In one of my books, I extensively discuss that life is about change, and if we’re ever going to live successfully, we must embrace change, not fight it. After all, like disability itself, change often occurs no matter our ideals, and if we go with it, we grow, and if we fight it, we stagnate. What’s intriguing is that disability demands that we embrace change if we are to live successfully with it. In fact, have you ever noticed that the very terminology of our physical disabilities – developmental, injury, progressive – instructs us to live in the present, not the past, suggesting how to best address the changes that they bring to our lives? Take a look how they spell out that embracing change and living in the present are paths for success:
If you have a developmental disability, what should you emotionally do as a person? Develop!

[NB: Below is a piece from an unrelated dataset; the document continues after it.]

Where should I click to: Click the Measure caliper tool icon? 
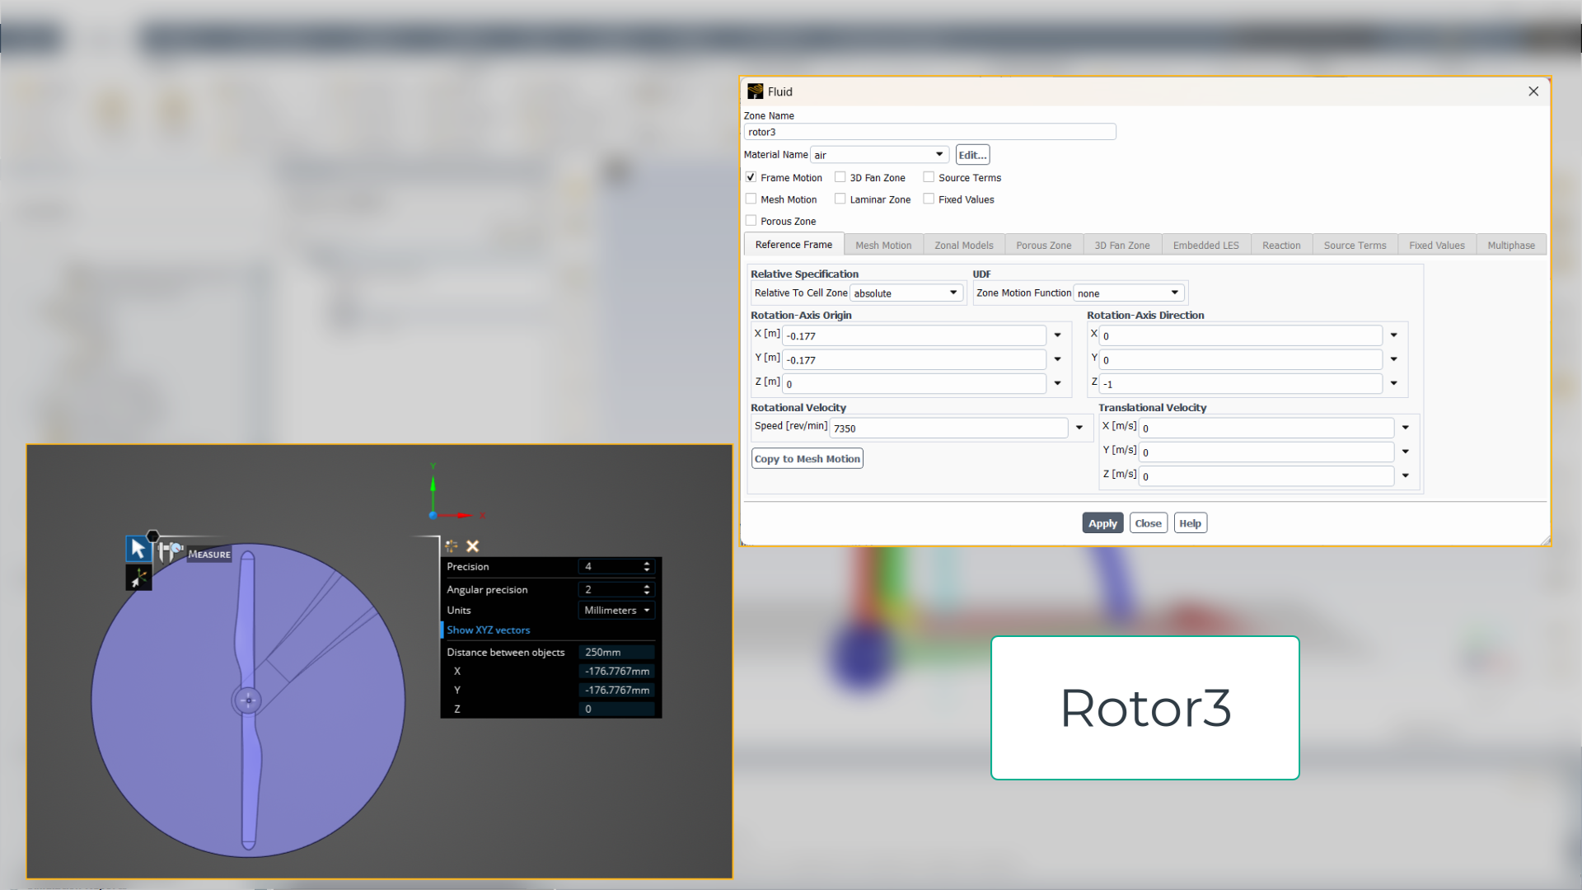click(x=169, y=551)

If you have an injury-related disability, what should you emotionally do as a person? Heal!
If you have a progressive disability, what should you emotionally do as a person? Progress!
This realization of how disability-related terms are fitting directives on how to grow with change came to me when considering a friend of mine who, for a decade, has had a steadily-progressive disability. Yet, he’s seemingly no better at coping with it today than at diagnosis. Again, he’s one who’s clung to the should’ve-could’ve-would’ves of his past, only looking backward. And, it occurred to me that he literally hasn’t kept pace with the directives of his disability. As his disease has progressed, he’s refused to emotionally progress with it, and has stagnated as a person. Whenever he speaks of how increasingly depressing his life is, I want to exclaim, Obviously – and it’s that way because your disability is progressing, but you’re not! After 10 years, my friend simply hasn’t developed any coping skills, and he never will – that is, unless he stops living in the past, and moves into the present to address the true potentials in his life.
Now, I’m not saying that there’s not a grieving period to disability – there absolutely is. For those born with disabilities, the teenage years can raise why-me? questions. For those with later-in-life injuries, recovery can involve only-if? questions. And, for those with progressive disabilities, initial declines in abilities can usher in what-if? questions. However, we must soon move beyond the grief stages – that is, we can’t allow ourselves to only look backward and hold on to the past forever. At some point, if we’re to succeed with disability – and, more importantly, life – we must shut off the should’ve-could’ve-would’ves, stop dwelling in the past, embraces change, and lives in the present, fully addressing what is.
As an Australian acquaintance of mine put it, You’re disabled, mate – get over it, then get on with it, and quit your bellyaching! His words are a bit more frank than I would choose, but he gets at the point: Let us let go of the past, drop the should’ve-could’ve-would’ve thinking, and move forward in the present, where we don’t stagnate because of disability, but we develop, heal, and progress all the better for it – thriving with what is.